Bien plus tard, quand j'allais séjourner à Lourdes, le climat des montagnes ibériques recentra mes connaissances dans leur juste contexte. Ma première traversée de Lourdes, rapide, furtive, au début de l'été a été insipide. On ne peut palper la vie de sainte Bernadette si on a pas affronté le climat rude de l'hiver, un froid vif, sec ou humide, au gré du temps, agrémenté parfois de brouillard, qui vous propulse directement sur les hauteurs de Gavarnie où se niche la marmotte, de sa Brèche (de) Roland et des sommets les plus élevés.
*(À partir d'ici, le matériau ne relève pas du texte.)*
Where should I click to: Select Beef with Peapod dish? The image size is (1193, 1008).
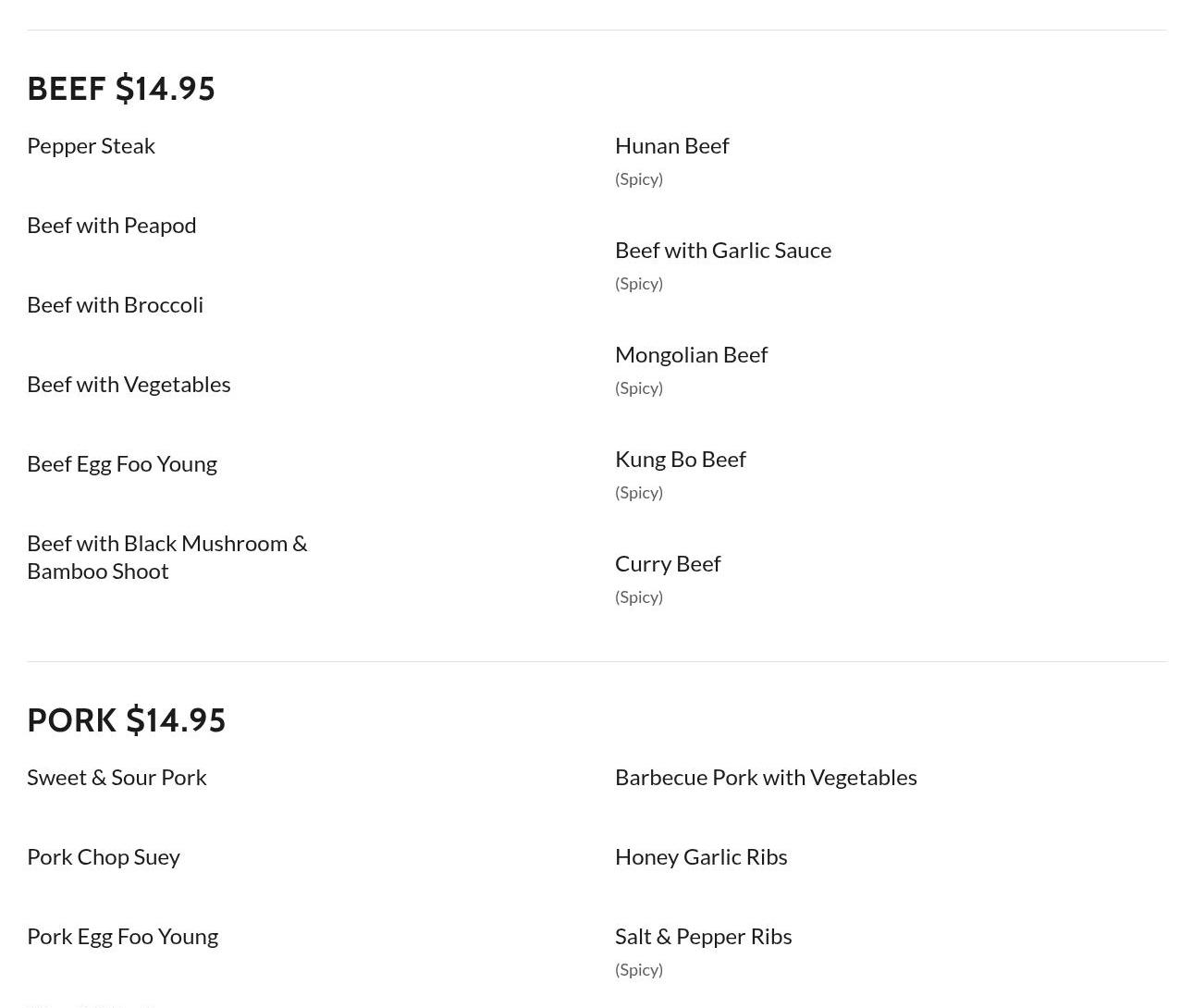111,226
Le mouvement de l'eau qui apporte la vie, a ensuite rendu mobile ce paysage inanimé et figé dans ma mémoire. Le Gave, silencieux, comme si lui aussi priait devant la statue de l'Immaculée Conception, le déferlement des cascades aux alentours, avec leur seule envie de se faire entendre pour se faire admirer, comment ne pas savourer ce merveilleux spectacle ?
Loin du grondement des eaux tumultueuses de Cauterets et du Pont d'Espagne, qui m'a fait penser à la mer dans ses jours de colère, je me suis plu à écouter le paysage du lac de Gaube. Son silence profond, enivrant, envoûtant, ponctué de temps à autre par le sifflement bref d'oiseaux, a sorti de l'oubli le pacte d'amour liant depuis toujours l'homme à la nature et à Son Créateur. De ces retrouvailles, ont jailli sérénité et paix.
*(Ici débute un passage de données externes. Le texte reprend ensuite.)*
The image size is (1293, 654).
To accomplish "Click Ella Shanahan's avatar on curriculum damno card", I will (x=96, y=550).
Dévalant la vallée d'Ossau, l'eau va encore faire le spectacle en se faufilant au milieu d'un troupeau de vaches, de chevaux et de moutons. Je les ai longuement accompagnés de mon regard, admirant leurs grâces et écoutant la fanfare de leurs cloches dans ce décor de vert-pâturage où évolue la vie au ralenti.
Les vaches, j'en ai déjà vues, presque en "surnombre" dans le pays basque, mais je ne les ai jamais observées d'un regard maternel.
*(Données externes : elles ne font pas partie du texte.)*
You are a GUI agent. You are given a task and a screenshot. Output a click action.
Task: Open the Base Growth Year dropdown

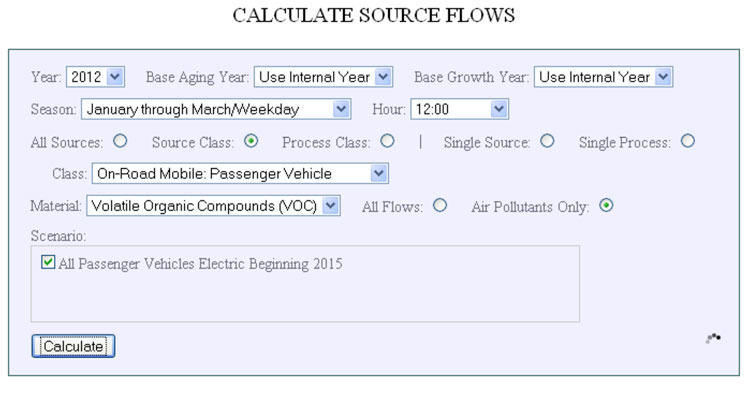(x=604, y=77)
Captif d'une diapositive, dans mon rêve nostalgique, l'aigle, lui aussi, s'est défait de son immobilisme pour tournoyer dans le ciel d'Aspin, gris ce jour là, rempli de nuages entremêlés, comme pour admirer tout cela. Qu'on ne s'y trompe pas, ses yeux perçants sont à la recherche d'une proie. Gare à la brebis égarée ! C'est elle qui vient à mon esprit, car j'entends le tintement peu éloigné de clochettes. Et je repense alors à Sainte Bernadette qui a laissé, au delà de ses empreintes sur terre, une marque dans mon cœur.
Ce tableau vivant m'a permis de faire un bout de chemin en sa compagnie. Cependant, il aura fallu que je la vois sous les traits de Sydney Penny qui joua admirablement bien son rôle, pour aimer sœur Marie-Bernarde. Je l'aimais déjà. Comment ne pas aduler quelqu'un à qui la Vierge Marie apparaît ? Dans la deuxième partie du film de Jean Delannoy, "la passion de Ste Bernadette", où ma sensibilité d'ailleurs fut mise à nue, je me suis pris de sympathie et de compassion pour la Saintoune, pour son humour, son innocence, sa souffrance, son amour. Je l'ai aimée, parce qu'il y avait Dieu en elle.
Quand je me suis présenté enfin à Sainte Bernadette, elle dormait profondément, loin de son monde de l'enfance, tout comme moi. Son visage était reposé, docile.
C'est alors, à la pensée qu'elle fut soustrait durant sa vie de la magie de ses montagnes, qu'un chagrin m'envahit pour m'extirper quelques larmes.

(J. de C. 20-8-2004)

Texte "Ma Saintoune" que l'on retrouve dans le roman de J de C, "Le songe assassiné"

Le songe assassiné (extrait)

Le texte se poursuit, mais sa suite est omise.